Data under study ::
■ ■ ■

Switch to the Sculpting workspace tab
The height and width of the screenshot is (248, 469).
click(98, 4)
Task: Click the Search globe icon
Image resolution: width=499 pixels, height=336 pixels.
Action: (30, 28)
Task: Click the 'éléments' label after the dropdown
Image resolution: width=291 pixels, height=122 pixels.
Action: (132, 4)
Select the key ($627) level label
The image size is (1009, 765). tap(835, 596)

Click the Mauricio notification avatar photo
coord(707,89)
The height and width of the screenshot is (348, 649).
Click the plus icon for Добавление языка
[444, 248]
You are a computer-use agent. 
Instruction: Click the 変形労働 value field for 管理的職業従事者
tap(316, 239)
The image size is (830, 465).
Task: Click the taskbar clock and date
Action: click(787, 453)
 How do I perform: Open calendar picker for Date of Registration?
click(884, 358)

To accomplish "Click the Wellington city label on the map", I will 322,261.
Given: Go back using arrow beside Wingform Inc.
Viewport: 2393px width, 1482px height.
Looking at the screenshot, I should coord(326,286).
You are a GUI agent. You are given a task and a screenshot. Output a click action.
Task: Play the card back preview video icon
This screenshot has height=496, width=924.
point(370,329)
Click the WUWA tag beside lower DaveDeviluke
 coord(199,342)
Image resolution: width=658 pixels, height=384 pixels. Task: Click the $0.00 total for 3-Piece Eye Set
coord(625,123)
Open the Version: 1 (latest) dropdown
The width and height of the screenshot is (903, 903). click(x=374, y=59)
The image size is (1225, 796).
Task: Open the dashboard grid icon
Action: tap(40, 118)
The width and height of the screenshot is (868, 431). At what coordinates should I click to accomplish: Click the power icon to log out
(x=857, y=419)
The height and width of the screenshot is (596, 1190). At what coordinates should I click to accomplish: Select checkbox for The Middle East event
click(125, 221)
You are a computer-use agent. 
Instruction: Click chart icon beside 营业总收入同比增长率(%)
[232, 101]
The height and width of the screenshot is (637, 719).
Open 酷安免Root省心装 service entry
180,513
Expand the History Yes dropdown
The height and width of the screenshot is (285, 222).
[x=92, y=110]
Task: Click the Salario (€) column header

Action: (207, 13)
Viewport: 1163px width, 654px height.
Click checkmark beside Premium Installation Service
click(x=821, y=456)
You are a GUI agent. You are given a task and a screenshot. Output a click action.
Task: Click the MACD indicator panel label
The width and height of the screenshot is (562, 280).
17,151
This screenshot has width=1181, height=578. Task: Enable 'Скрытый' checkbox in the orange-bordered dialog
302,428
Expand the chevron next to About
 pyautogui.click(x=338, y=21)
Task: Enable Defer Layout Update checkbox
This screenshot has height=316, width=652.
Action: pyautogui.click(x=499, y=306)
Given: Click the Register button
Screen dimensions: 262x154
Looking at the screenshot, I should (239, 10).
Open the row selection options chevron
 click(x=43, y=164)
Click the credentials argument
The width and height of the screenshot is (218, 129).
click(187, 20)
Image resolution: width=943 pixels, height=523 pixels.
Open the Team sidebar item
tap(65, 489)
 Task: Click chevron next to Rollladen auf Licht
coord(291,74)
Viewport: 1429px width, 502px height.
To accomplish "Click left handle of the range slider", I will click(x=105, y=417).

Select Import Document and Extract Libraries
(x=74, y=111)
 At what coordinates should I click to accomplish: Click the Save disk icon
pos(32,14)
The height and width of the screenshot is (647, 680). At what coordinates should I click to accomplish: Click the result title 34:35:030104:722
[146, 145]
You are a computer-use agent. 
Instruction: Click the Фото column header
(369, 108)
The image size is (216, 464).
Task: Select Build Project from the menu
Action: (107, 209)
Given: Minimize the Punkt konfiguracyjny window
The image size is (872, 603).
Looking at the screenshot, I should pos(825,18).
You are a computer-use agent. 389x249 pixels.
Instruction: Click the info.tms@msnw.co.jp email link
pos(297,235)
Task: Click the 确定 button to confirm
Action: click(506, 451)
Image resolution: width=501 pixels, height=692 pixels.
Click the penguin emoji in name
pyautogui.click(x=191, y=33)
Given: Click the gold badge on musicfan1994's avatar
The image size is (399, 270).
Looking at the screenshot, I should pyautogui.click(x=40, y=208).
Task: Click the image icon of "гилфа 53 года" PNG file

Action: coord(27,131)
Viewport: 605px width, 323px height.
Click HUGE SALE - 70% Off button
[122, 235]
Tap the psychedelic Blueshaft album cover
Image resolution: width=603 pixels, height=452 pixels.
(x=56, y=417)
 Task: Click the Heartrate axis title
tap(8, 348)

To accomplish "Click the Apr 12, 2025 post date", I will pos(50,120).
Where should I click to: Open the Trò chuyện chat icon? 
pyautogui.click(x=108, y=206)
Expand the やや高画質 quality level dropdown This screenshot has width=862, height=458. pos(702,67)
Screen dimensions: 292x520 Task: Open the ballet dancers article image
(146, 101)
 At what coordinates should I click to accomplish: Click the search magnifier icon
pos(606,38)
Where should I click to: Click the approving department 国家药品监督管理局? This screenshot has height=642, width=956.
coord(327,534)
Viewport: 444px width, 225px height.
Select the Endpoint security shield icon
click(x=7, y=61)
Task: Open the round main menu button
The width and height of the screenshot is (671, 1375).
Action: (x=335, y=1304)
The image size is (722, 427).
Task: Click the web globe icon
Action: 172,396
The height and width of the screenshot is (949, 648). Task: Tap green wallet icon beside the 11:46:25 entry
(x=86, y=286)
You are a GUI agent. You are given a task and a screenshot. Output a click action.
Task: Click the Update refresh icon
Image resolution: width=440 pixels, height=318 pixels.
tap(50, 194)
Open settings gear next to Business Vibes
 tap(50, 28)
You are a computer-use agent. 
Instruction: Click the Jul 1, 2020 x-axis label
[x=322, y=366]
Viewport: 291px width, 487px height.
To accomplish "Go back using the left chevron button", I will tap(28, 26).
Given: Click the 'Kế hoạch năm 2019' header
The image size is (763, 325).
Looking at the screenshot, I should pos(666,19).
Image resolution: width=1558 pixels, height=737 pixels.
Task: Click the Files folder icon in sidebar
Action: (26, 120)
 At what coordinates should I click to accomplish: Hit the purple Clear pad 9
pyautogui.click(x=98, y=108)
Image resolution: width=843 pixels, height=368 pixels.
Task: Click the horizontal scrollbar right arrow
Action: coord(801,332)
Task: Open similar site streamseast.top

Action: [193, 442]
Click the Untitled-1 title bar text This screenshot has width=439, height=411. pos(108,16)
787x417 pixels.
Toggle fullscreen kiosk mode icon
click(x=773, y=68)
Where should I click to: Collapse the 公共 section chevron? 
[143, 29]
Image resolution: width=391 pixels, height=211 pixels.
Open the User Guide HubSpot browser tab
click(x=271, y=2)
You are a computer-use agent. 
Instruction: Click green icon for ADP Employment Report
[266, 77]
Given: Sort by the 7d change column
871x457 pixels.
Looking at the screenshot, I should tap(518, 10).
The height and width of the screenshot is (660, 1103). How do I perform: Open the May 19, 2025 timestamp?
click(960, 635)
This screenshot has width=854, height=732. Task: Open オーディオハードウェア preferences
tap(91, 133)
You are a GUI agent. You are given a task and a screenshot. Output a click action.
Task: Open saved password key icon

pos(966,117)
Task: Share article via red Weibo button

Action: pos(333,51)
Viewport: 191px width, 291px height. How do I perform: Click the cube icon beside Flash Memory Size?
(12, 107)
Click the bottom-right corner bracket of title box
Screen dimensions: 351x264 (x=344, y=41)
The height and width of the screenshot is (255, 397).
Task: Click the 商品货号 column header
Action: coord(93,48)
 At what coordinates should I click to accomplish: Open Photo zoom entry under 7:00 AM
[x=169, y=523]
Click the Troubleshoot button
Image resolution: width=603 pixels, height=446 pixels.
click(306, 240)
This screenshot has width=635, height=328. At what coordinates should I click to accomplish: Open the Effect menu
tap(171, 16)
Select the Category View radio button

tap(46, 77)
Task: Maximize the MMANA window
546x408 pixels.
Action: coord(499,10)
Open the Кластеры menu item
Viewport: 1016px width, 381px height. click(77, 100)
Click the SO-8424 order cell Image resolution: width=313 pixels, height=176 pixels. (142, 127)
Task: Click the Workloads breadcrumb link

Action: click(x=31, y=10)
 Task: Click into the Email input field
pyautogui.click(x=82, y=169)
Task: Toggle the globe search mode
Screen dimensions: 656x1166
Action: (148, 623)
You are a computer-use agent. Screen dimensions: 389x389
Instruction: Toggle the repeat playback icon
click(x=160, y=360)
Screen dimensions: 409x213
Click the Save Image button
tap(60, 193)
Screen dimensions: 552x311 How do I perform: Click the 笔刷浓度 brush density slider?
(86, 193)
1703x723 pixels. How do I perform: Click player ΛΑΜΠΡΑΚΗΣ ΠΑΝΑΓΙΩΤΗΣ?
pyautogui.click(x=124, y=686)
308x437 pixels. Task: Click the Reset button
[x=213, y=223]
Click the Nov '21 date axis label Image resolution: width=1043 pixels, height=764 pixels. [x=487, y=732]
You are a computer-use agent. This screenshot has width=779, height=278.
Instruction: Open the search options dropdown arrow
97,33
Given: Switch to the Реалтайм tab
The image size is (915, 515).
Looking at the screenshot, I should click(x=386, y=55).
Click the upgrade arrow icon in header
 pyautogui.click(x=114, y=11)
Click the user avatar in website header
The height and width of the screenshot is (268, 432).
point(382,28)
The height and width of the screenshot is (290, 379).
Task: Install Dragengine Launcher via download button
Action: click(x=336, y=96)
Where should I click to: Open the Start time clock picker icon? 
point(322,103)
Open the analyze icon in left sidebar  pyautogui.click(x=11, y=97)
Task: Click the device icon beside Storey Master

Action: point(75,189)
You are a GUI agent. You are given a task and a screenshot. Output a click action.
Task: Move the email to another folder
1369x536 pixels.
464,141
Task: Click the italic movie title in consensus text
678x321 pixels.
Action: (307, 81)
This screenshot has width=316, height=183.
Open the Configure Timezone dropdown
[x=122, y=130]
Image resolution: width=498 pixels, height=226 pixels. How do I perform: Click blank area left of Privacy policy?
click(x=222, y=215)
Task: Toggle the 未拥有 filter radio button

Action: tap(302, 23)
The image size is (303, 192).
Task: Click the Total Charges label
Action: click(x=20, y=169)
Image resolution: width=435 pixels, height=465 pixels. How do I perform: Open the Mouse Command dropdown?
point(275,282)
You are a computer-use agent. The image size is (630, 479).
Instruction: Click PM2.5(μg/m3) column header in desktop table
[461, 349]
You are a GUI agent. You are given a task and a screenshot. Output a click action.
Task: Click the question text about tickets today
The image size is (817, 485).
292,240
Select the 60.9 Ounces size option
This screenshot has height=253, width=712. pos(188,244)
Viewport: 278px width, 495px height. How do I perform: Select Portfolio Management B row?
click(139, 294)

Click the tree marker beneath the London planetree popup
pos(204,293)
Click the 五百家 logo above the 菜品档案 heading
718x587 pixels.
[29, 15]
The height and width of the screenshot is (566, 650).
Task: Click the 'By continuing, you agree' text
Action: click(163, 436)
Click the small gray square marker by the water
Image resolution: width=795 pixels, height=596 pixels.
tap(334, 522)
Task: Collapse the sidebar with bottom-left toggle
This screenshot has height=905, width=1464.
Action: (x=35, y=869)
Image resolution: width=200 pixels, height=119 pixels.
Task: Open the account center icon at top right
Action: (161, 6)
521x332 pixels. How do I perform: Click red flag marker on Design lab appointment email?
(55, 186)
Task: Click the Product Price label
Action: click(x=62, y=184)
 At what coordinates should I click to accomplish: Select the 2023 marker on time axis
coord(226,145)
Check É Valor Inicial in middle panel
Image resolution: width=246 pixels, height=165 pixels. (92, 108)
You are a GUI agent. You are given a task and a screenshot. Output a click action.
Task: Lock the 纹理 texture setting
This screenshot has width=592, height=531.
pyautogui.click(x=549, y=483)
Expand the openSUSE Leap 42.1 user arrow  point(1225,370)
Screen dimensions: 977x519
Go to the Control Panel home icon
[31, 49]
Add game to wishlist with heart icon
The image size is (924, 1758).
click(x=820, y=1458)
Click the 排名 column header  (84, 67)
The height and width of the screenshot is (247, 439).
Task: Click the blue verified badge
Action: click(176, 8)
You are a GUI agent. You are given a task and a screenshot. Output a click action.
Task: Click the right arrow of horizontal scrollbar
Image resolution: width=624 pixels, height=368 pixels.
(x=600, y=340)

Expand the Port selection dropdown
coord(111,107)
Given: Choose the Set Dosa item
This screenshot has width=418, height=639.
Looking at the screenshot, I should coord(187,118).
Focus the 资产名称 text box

■ ■ ■

Task instructions :: Where the data above reaches the line holding "This screenshot has height=316, width=652.", begin printing, and stop after the line holding "Given: Click the gold". Each line must be reproduced exactly, with nothing else added.

The completed task ::
This screenshot has height=316, width=652.
Action: pyautogui.click(x=499, y=306)
Given: Click the Register button
Screen dimensions: 262x154
Looking at the screenshot, I should (239, 10).
Open the row selection options chevron
 click(x=43, y=164)
Click the credentials argument
The width and height of the screenshot is (218, 129).
click(187, 20)
Image resolution: width=943 pixels, height=523 pixels.
Open the Team sidebar item
tap(65, 489)
 Task: Click chevron next to Rollladen auf Licht
coord(291,74)
Viewport: 1429px width, 502px height.
To accomplish "Click left handle of the range slider", I will click(x=105, y=417).

Select Import Document and Extract Libraries
(x=74, y=111)
 At what coordinates should I click to accomplish: Click the Save disk icon
pos(32,14)
The height and width of the screenshot is (647, 680). At what coordinates should I click to accomplish: Click the result title 34:35:030104:722
[146, 145]
You are a computer-use agent. 
Instruction: Click the Фото column header
(369, 108)
The image size is (216, 464).
Task: Select Build Project from the menu
Action: (107, 209)
Given: Minimize the Punkt konfiguracyjny window
The image size is (872, 603).
Looking at the screenshot, I should pos(825,18).
You are a computer-use agent. 389x249 pixels.
Instruction: Click the info.tms@msnw.co.jp email link
pos(297,235)
Task: Click the 确定 button to confirm
Action: click(506, 451)
Image resolution: width=501 pixels, height=692 pixels.
Click the penguin emoji in name
pyautogui.click(x=191, y=33)
Given: Click the gold badge on musicfan1994's avatar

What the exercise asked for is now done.